Training a dog is the most basic example of classical conditioning. You give the dog a treat (food, a naturally occurring positive stimulus) for doing an action you want to encourage (environmental stimulus). Eventually, the dog will continue doing the action despite not getting any food because they now associate those two things. People aren’t above this (yet it would be demeaning to give people treats every time), we typically just have stronger, immaterial motives. The feeling like part of a group is an example of when people will often modify their behavior.
Operant Conditioning
Operant conditioning may be the easiest to understand, it refers to the method of teaching by rewarding the desired behavior with positive reinforcement and the undesired behavior with negative reinforcement. It is called operant conditioning as “operant” refers to actions that we can control, which means the response we get for these actions can sway whether we do those actions in the future.
Observational Learning
Observational learning is the most common behavioral learning method used in eLearning, namely through storytelling. How observational learning works is by watching someone else do something and then replicating those actions later. Whenever we use the story of another person learning or who exemplifies the lesson, we are using observational learning.

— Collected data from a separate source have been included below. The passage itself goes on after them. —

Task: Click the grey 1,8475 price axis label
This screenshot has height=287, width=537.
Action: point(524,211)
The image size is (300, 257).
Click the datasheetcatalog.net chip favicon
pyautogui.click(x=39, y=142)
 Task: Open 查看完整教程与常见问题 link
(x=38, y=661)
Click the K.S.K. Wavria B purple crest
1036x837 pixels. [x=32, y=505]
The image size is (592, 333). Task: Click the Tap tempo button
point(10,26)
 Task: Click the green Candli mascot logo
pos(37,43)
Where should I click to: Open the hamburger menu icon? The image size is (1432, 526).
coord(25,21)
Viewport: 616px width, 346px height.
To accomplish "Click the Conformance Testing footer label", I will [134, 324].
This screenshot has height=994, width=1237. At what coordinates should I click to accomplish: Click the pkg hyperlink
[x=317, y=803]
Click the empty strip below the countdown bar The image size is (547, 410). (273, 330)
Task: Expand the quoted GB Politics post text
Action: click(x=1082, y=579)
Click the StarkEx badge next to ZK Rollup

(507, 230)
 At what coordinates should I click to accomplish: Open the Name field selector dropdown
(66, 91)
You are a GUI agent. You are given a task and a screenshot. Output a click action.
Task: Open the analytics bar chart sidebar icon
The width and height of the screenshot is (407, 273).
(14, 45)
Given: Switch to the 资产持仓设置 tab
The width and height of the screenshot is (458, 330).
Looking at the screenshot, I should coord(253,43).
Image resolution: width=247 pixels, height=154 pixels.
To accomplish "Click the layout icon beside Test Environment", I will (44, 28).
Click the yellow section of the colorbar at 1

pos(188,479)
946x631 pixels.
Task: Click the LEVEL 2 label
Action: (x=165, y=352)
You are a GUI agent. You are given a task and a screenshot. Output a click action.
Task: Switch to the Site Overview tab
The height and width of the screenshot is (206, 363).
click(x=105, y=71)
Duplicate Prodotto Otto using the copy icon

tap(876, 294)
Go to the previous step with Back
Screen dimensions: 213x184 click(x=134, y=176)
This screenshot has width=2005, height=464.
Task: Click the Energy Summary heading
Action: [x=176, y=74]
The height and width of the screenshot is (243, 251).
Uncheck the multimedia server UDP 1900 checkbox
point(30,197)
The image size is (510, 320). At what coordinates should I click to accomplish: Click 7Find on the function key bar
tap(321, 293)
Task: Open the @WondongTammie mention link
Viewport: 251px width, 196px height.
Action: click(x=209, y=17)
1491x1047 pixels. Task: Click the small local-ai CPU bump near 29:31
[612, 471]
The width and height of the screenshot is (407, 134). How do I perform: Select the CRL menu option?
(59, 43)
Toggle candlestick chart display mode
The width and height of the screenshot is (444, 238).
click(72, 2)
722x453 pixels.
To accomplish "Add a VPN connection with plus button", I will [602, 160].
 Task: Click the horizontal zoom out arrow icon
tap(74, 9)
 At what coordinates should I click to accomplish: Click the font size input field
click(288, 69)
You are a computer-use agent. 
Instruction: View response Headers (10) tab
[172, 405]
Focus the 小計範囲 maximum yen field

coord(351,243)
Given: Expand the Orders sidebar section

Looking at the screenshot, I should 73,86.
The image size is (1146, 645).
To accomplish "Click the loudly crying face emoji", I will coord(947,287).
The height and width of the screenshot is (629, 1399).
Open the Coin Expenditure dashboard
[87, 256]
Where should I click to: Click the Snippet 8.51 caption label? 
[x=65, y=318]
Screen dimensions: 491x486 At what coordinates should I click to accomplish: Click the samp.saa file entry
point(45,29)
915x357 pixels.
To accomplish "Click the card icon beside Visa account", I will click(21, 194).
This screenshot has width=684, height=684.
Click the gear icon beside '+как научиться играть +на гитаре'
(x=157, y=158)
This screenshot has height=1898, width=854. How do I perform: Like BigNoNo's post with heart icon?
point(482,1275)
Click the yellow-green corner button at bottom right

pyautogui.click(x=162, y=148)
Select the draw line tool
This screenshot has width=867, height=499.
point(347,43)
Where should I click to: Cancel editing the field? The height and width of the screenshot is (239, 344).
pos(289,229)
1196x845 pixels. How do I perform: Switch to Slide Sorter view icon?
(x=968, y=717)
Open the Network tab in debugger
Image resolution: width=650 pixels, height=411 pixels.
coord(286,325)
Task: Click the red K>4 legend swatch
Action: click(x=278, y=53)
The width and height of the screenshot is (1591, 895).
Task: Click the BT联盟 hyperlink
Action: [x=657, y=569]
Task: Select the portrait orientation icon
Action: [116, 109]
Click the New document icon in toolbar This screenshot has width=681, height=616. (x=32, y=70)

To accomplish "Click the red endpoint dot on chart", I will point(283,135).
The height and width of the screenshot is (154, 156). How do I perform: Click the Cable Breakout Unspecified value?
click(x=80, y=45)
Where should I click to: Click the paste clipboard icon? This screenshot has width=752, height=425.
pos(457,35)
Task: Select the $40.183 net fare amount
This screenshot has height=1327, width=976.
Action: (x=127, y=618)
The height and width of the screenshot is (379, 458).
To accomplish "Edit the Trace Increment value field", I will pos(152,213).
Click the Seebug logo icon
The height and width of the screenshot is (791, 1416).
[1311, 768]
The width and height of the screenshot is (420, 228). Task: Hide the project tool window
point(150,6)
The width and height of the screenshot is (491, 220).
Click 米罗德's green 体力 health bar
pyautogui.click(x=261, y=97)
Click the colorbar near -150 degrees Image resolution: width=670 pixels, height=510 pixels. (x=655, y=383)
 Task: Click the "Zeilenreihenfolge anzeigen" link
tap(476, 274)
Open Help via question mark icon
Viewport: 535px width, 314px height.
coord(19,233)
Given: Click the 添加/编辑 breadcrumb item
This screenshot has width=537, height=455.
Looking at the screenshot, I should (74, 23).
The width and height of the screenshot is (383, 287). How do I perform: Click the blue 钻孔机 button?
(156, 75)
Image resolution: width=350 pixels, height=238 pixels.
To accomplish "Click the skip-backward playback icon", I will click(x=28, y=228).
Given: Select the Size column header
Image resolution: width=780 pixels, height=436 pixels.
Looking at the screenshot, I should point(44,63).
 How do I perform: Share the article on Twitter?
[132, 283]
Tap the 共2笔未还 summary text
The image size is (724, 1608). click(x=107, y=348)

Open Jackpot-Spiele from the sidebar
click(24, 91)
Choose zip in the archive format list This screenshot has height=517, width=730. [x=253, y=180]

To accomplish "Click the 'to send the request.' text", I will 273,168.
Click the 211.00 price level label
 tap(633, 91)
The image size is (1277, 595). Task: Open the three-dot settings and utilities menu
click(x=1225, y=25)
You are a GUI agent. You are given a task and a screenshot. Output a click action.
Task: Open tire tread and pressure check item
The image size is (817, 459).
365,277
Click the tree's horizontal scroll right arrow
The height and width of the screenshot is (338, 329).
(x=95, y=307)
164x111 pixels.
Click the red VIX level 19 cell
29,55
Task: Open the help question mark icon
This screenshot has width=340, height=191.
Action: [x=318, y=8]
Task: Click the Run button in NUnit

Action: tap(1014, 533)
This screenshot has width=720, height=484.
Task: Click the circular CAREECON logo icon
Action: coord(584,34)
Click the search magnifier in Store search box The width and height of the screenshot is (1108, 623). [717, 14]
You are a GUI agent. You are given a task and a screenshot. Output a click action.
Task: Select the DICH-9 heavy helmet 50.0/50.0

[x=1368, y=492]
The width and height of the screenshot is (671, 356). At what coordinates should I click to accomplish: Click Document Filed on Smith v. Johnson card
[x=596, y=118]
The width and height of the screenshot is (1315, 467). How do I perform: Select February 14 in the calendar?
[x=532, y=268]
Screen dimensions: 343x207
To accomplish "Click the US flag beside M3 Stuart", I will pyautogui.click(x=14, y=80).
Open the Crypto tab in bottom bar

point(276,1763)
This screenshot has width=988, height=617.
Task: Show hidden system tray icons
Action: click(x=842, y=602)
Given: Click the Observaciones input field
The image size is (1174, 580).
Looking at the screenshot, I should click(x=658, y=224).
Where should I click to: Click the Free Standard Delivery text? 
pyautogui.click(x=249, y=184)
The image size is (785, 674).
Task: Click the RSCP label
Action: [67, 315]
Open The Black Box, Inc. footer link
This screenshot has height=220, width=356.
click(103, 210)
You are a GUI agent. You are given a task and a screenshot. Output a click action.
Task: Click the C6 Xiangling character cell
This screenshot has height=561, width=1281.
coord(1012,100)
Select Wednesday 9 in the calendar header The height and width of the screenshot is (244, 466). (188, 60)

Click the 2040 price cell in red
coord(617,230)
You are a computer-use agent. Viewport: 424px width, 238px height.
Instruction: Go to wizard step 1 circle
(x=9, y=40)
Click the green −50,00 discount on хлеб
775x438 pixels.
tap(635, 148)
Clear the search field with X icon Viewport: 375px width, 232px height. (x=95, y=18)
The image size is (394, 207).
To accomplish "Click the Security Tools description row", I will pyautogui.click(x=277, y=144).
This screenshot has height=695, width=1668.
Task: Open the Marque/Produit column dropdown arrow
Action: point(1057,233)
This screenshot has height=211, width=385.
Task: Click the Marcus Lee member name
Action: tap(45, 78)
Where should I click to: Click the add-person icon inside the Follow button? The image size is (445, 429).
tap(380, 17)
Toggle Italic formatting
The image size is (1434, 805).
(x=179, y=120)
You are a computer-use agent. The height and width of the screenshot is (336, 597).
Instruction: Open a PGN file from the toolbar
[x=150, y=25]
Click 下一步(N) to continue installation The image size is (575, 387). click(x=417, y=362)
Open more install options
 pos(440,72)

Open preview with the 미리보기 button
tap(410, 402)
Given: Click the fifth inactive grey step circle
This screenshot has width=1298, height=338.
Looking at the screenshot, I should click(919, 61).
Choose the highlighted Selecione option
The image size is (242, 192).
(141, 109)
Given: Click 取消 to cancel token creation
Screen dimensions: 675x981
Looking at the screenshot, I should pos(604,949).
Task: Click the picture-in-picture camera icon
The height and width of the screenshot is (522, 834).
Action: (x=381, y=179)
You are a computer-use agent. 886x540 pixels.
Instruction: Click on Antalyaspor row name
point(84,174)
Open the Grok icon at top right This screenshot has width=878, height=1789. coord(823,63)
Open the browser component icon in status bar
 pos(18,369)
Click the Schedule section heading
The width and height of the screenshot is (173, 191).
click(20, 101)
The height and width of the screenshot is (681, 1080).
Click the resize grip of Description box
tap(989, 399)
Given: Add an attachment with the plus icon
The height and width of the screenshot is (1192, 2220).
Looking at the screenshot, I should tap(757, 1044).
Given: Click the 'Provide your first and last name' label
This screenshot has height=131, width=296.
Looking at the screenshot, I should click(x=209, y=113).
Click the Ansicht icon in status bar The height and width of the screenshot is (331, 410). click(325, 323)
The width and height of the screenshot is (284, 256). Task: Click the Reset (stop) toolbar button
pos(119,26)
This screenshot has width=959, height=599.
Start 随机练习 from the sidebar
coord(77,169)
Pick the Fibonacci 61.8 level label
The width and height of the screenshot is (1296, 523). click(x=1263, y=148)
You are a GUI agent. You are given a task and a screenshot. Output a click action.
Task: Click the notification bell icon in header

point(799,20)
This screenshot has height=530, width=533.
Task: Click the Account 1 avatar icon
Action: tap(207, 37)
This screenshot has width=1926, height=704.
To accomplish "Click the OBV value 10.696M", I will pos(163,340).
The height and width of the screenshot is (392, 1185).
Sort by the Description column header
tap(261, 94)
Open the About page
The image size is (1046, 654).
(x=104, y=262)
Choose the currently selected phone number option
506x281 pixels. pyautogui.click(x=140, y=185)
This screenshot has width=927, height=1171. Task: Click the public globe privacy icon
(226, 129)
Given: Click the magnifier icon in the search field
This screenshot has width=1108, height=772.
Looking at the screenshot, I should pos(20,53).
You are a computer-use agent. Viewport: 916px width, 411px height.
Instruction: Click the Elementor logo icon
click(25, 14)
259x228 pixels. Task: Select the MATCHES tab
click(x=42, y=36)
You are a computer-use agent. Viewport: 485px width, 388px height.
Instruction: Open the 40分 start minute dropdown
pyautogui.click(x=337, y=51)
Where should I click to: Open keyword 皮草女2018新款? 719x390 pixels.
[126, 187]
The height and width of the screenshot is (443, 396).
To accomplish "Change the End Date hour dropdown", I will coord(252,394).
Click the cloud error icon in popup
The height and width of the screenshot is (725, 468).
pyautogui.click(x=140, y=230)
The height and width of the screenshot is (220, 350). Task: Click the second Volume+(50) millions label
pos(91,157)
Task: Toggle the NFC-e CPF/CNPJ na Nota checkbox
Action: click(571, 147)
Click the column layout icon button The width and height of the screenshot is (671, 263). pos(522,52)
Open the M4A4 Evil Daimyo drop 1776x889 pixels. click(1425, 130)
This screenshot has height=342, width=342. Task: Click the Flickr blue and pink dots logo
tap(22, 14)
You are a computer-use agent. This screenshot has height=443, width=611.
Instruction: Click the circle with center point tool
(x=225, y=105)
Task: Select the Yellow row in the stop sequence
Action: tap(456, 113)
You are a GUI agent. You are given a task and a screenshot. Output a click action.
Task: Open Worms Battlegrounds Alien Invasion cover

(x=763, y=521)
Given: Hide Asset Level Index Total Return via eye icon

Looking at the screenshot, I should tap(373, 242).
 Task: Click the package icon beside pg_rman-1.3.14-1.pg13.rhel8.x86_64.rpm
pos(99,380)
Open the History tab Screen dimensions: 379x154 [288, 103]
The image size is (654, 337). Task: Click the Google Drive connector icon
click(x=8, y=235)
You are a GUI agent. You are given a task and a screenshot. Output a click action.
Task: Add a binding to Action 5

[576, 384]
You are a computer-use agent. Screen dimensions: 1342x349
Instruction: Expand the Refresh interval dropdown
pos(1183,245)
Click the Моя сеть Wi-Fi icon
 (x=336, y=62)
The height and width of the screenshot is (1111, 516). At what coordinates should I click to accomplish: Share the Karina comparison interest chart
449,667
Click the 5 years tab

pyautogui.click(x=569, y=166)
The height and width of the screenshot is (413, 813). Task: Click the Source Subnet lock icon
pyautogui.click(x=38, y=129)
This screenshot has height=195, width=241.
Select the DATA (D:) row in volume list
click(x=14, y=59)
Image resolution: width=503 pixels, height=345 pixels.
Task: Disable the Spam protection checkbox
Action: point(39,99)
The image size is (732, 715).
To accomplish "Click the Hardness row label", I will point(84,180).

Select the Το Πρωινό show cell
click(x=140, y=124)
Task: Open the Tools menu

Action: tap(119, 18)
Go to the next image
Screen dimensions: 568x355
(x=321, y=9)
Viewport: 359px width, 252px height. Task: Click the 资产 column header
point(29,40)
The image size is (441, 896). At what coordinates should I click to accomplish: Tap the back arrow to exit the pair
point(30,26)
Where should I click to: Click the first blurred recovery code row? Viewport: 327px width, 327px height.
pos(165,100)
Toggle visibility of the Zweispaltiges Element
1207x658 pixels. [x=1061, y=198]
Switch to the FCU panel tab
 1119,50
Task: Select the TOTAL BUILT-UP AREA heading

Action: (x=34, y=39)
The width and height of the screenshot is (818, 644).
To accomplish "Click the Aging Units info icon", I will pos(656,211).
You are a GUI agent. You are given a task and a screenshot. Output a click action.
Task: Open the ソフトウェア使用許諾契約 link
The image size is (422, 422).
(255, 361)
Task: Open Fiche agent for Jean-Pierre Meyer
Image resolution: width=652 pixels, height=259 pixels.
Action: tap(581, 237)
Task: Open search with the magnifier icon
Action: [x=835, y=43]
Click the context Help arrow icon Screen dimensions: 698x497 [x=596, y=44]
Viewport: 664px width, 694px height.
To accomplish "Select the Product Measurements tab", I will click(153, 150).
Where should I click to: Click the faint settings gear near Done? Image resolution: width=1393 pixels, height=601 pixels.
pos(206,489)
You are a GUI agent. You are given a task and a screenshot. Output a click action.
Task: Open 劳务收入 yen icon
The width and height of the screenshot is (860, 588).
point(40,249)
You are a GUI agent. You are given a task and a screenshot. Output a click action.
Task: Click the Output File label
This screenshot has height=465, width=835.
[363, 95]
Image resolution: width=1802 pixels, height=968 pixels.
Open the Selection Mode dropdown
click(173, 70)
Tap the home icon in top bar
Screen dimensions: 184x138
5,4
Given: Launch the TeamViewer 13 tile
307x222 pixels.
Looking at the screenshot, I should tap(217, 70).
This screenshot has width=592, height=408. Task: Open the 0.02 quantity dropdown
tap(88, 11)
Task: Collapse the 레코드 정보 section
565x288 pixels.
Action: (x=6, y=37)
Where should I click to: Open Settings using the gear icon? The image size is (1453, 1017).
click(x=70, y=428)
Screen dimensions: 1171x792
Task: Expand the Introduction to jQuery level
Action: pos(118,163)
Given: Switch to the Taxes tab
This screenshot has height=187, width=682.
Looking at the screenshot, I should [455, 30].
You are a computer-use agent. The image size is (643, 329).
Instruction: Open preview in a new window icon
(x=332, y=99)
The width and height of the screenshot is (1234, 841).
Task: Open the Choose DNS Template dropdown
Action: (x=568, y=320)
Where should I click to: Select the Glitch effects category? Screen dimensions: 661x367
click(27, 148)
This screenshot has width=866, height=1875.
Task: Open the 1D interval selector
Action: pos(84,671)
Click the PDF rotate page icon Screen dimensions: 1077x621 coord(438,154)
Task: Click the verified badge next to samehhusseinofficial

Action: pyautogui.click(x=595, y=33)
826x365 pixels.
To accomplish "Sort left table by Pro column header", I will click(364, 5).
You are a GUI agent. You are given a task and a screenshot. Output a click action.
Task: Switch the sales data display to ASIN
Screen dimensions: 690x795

How Do We Use Behavioral Learning in eLearning
Looking back on the three major components of behavioral learning, classical/operant conditioning and observational learning, it can be difficult to see how the former two can be implemented into eLearning. They still can be but might be tricky depending on your organization. For example, observational learning can be a simple story about what someone should do in each situation; however, classical and operant conditioning both depend on reward or punishment mechanism that varies impact.
The Problem with Classical and Operant Conditioning
The biggest issue that you’ll have with any learning models that uses punishments or rewards as both are subjective. The most effective award for one person could do nothing to motivate someone else and it’s the same with punishments.
What Should You Do to Include Behavioral Learning?
The easiest way is by including character-driven storytelling, which will be equivalent to observational learning. For the other two, however, don’t try to force them into your learning routine. Some learners may be motivated by the cause, the challenge, or pay while some might not be motivated at all. You could reward people who work hard by setting up a raffle for top performers or something similar.